-- START Extracted records --
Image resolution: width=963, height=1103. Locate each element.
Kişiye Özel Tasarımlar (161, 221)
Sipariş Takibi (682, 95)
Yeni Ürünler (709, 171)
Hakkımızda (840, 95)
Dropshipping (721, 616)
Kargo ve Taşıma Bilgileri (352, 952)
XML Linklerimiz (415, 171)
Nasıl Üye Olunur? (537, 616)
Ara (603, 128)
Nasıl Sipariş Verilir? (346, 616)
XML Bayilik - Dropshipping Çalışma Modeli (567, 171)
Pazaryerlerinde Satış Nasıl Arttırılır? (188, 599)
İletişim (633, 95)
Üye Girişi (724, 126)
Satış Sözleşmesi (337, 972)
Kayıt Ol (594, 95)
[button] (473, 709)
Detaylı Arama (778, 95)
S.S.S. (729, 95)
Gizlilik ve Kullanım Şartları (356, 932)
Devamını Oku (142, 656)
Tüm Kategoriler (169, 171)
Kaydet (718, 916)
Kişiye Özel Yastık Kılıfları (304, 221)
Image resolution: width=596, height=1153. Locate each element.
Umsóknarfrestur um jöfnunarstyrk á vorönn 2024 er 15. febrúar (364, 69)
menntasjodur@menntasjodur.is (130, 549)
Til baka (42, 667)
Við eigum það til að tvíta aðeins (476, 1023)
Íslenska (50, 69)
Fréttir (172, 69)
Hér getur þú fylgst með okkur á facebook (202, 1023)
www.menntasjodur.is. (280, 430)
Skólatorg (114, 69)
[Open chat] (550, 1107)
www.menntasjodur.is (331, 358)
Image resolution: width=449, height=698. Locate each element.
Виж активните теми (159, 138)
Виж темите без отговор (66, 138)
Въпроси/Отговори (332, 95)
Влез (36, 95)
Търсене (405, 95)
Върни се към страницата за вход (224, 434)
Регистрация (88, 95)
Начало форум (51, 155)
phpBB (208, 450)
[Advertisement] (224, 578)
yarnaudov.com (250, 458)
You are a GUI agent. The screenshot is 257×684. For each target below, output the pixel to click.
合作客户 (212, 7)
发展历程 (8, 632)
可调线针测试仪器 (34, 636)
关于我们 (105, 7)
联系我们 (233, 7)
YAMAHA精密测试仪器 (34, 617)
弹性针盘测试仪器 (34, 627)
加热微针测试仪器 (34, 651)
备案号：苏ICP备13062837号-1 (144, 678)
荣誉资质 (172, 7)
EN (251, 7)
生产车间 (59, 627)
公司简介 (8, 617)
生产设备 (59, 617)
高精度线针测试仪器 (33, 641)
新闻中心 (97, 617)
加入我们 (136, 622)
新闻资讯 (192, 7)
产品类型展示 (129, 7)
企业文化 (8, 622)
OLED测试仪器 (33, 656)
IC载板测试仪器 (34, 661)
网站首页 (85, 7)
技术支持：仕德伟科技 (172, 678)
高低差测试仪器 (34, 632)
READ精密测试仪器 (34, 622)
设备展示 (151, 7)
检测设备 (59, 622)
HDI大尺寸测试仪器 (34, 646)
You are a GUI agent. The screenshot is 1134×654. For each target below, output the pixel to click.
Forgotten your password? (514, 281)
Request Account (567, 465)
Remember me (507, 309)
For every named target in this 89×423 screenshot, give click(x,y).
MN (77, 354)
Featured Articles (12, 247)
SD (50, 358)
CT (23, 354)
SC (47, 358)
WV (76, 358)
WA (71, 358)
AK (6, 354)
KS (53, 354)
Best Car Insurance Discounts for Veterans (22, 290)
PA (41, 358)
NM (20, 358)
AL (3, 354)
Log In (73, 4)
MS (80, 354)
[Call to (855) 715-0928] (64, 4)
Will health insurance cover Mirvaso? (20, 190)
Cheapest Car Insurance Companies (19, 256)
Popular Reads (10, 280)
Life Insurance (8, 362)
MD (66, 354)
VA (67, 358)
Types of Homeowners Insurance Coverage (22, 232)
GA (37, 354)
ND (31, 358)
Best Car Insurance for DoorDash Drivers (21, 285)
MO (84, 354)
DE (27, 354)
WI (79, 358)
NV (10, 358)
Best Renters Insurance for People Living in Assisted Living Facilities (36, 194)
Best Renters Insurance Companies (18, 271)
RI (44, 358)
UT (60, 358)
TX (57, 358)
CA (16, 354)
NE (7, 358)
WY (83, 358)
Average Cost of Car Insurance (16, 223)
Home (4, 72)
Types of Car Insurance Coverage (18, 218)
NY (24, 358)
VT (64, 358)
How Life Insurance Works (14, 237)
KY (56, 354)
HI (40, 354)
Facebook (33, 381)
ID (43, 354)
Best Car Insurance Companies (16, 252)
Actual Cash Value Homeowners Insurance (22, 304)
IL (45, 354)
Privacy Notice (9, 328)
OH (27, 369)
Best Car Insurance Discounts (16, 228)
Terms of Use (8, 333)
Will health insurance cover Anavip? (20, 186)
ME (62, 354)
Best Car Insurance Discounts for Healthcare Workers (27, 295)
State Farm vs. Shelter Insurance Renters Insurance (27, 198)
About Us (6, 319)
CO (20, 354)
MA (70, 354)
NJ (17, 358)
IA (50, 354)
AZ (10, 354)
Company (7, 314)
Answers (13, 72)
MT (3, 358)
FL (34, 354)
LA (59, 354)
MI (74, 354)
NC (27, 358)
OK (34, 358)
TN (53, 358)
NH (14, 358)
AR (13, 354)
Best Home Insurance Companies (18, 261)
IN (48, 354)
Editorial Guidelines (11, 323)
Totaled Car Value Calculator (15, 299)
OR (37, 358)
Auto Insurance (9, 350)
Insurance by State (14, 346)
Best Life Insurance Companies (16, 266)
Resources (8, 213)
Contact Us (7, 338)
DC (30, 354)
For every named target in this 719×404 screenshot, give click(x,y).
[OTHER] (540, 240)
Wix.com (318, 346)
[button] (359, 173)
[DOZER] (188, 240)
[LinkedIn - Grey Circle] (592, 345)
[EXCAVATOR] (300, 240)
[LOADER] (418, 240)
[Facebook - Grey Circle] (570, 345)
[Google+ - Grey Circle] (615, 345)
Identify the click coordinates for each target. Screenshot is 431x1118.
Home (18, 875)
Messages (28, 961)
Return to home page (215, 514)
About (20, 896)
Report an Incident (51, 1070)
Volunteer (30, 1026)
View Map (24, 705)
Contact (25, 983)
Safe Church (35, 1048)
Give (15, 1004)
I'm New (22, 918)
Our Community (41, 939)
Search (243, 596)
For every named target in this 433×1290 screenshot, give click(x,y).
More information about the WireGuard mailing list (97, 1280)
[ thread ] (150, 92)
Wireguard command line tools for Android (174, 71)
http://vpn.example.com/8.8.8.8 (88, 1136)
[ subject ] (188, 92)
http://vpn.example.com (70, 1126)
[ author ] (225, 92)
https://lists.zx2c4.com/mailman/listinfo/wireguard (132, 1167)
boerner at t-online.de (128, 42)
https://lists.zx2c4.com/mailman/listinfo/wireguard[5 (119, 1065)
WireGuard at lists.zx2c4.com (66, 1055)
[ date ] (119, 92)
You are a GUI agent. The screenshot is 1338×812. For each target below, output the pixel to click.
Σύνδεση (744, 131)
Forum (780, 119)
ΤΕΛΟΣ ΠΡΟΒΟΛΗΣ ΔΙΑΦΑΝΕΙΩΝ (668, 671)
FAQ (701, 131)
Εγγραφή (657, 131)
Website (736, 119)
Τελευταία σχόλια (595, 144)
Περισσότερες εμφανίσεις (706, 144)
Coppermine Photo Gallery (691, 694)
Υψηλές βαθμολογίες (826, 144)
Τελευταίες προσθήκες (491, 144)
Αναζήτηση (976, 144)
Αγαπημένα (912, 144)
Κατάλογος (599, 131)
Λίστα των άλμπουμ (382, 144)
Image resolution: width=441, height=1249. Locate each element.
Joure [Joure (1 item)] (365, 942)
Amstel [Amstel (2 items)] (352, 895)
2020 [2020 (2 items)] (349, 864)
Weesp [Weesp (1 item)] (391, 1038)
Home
-- END Extracted records --
What is being asked -
In the part of the data that opens with the line containing "Popular Reads (10, 280)" and closes with the line containing "NH (14, 358)", change "Best" to "Top" and give those lines again with everything else unchanged.

Worked answer -
Popular Reads (10, 280)
Life Insurance (8, 362)
MD (66, 354)
VA (67, 358)
Types of Homeowners Insurance Coverage (22, 232)
GA (37, 354)
ND (31, 358)
Top Car Insurance for DoorDash Drivers (21, 285)
MO (84, 354)
DE (27, 354)
WI (79, 358)
NV (10, 358)
Top Renters Insurance for People Living in Assisted Living Facilities (36, 194)
Top Renters Insurance Companies (18, 271)
RI (44, 358)
UT (60, 358)
TX (57, 358)
CA (16, 354)
NE (7, 358)
WY (83, 358)
Average Cost of Car Insurance (16, 223)
Home (4, 72)
Types of Car Insurance Coverage (18, 218)
NY (24, 358)
VT (64, 358)
How Life Insurance Works (14, 237)
KY (56, 354)
HI (40, 354)
Facebook (33, 381)
ID (43, 354)
Top Car Insurance Companies (16, 252)
Actual Cash Value Homeowners Insurance (22, 304)
IL (45, 354)
Privacy Notice (9, 328)
OH (27, 369)
Top Car Insurance Discounts (16, 228)
Terms of Use (8, 333)
Will health insurance cover Anavip? (20, 186)
ME (62, 354)
Top Car Insurance Discounts for Healthcare Workers (27, 295)
State Farm vs. Shelter Insurance Renters Insurance (27, 198)
About Us (6, 319)
CO (20, 354)
MA (70, 354)
NJ (17, 358)
IA (50, 354)
AZ (10, 354)
Company (7, 314)
Answers (13, 72)
MT (3, 358)
FL (34, 354)
LA (59, 354)
MI (74, 354)
NC (27, 358)
OK (34, 358)
TN (53, 358)
NH (14, 358)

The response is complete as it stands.